GlaxoSmithKline’s former gene therapy portfolio is headed to Wall Street—in the hands of Orchard Therapeutics.
The London, Boston, and San Francisco, CA, company has filed for an IPO, aiming to back both a group of in-house gene therapies and others it acquired from GSK in April—among them Strimvelis, which is one of the few approved gene therapies in the world. The company has set a preliminary $172.5 million IPO target, which would be among the larger hauls for a life science IPO this year. But that figure could change once Orchard sets its terms.
Unlike conventional medicines, gene therapies are meant to provide a durable effect, if not a cure, with a single treatment. After years of ups and downs, gene therapies have recently gotten scientific validation across several diseases. Although questions remain about how long the effects of gene therapies will last, whether safety problems will emerge, or whether the therapies can be successful commercially, three products have been approved in Europe and the U.S., and more are likely on the way. Regulators in Europe, for instance, are currently reviewing a gene therapy for beta-thalassemia from Bluebird Bio (NASDAQ: BLUE) and could make a decision by early 2019. Additionally, encouraging data continue to emerge for disease like hemophilia, Duchenne muscular dystrophy, spinal muscular atrophy, and more. Several gene therapy developers are now publicly traded.
There are two main types of gene therapy: an in vivo process, in which a therapeutic gene is introduced into the patient’s body; and an ex vivo variety, in which patients’ stem cells are harvested, equipped with a healthy version of a gene, and then infused back into the body. Orchard, like Bluebird and Avrobio, focuses on the latter approach, and has been developing gene therapies for rare immune and metabolic diseases.
Orchard bolstered that portfolio with the GSK deal, through which the British pharma giant took a stake in Orchard and sold to the company Strimvelis and experimental programs for metachromatic leukodystrophy (MLD), Wiskott Aldrich syndrome (WAS), and beta-thalassemia.

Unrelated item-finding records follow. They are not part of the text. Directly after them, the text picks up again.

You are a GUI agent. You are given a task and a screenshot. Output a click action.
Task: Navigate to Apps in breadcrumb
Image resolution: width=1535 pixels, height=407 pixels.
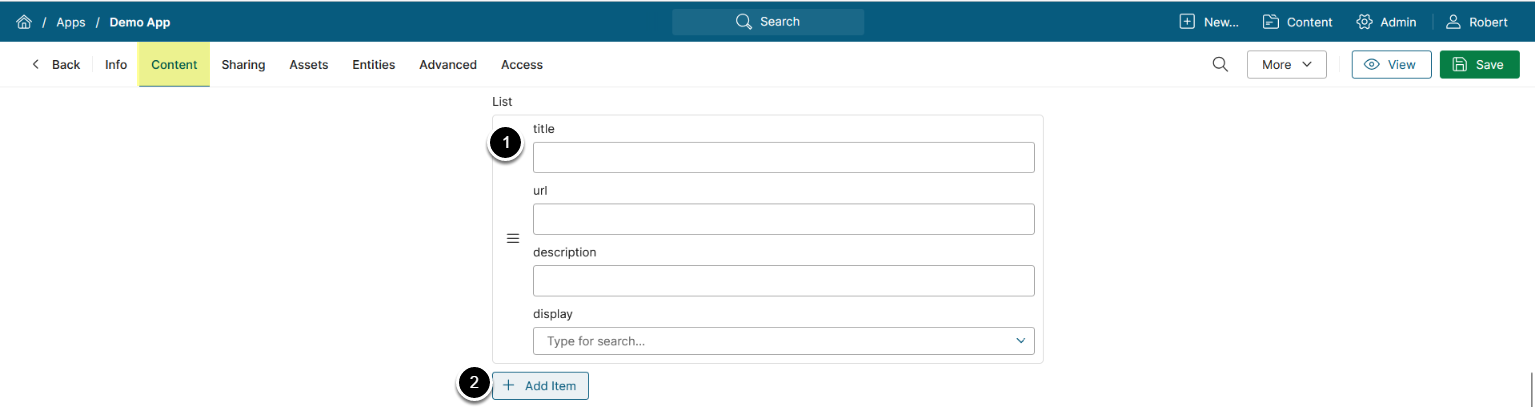click(x=71, y=22)
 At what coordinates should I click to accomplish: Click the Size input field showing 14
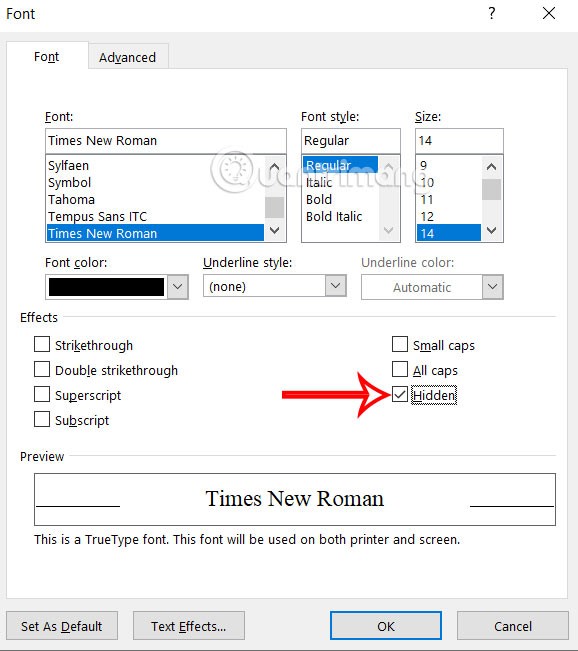click(x=459, y=141)
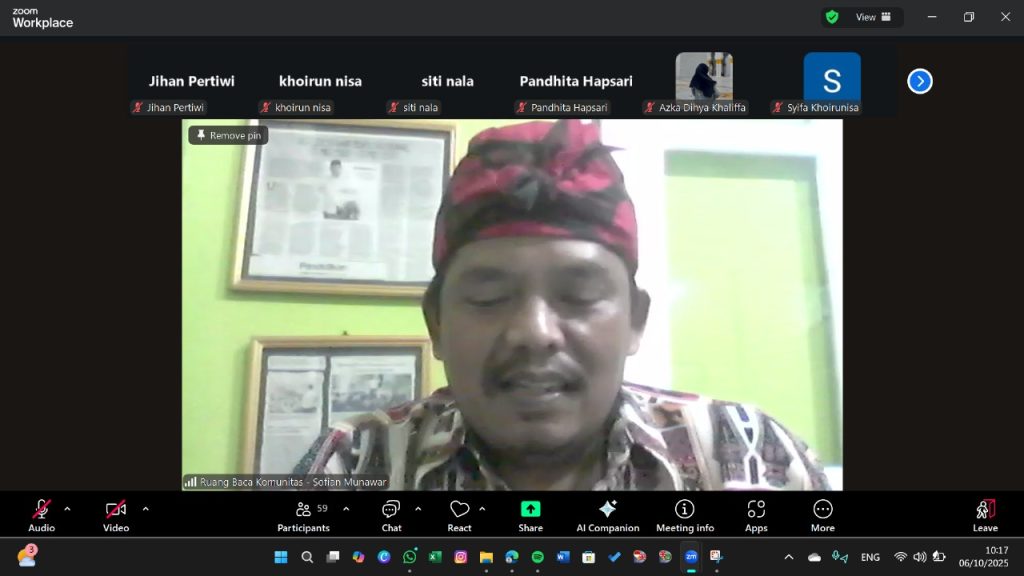
Task: Click Remove pin on the video
Action: [x=229, y=135]
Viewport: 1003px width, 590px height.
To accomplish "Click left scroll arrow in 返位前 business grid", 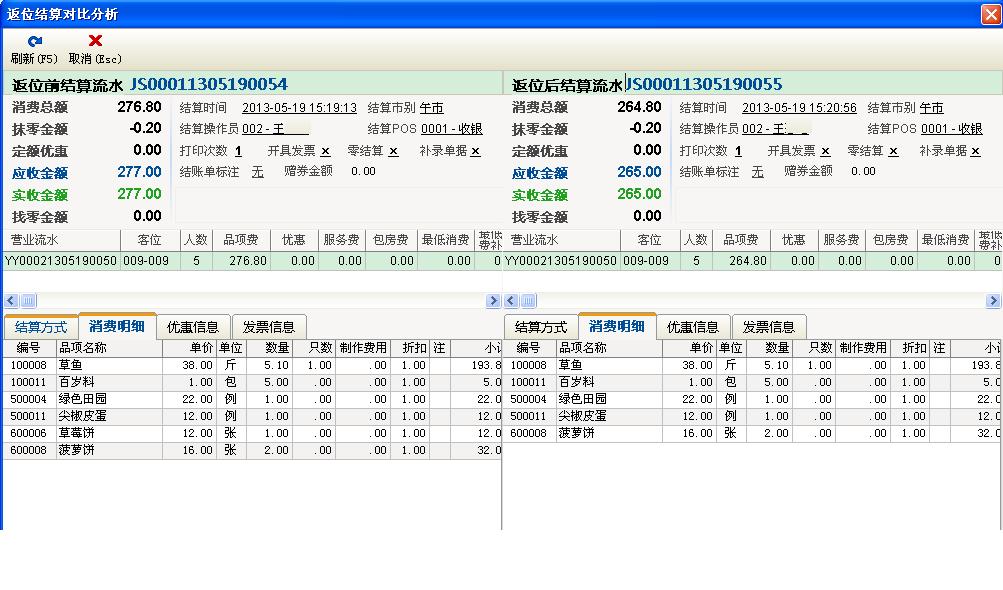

GSK jettisoned its gene therapy programs to Orchard as part of an R&D shakeup, but Strimvelis had already been tough to sell. In its prospectus, Orchard said Strimvelis, approved in Europe in 2016 for adenosine deaminase severe combined immunodeficiency (ADA-SCID), has been used on only a “limited number of patients” and its revenue won’t be enough to make the company profitable. Orchard, in fact, is developing its own ACA-SCID gene therapy, OTL-101, and hopes to file for FDA approval of the treatment in 2020. The company lost roughly $139 million in 2017.
Orchard’s filing shows it scooped up GSK’s gene therapy assets for a pittance. Orchard paid GSK about $13 million up front and sold GSK about 15.56 million shares, which makes the pharma company Orchard’s second-largest shareholder, with a 17.9 percent stake (F-Prime holds 29.3 percent of Orchard). Orchard could pay GSK another roughly $118 million, but only if the gene therapies it acquired hit certain development and sales targets.
Strimvelis and OTL-101 aside, Orchard’s most advanced programs are two former GSK programs, one for MLD (OTL-200), a rare neurometabolic disorder, and the other for WAS (OTL-103), an inherited immune disease. Both are in late-stage testing.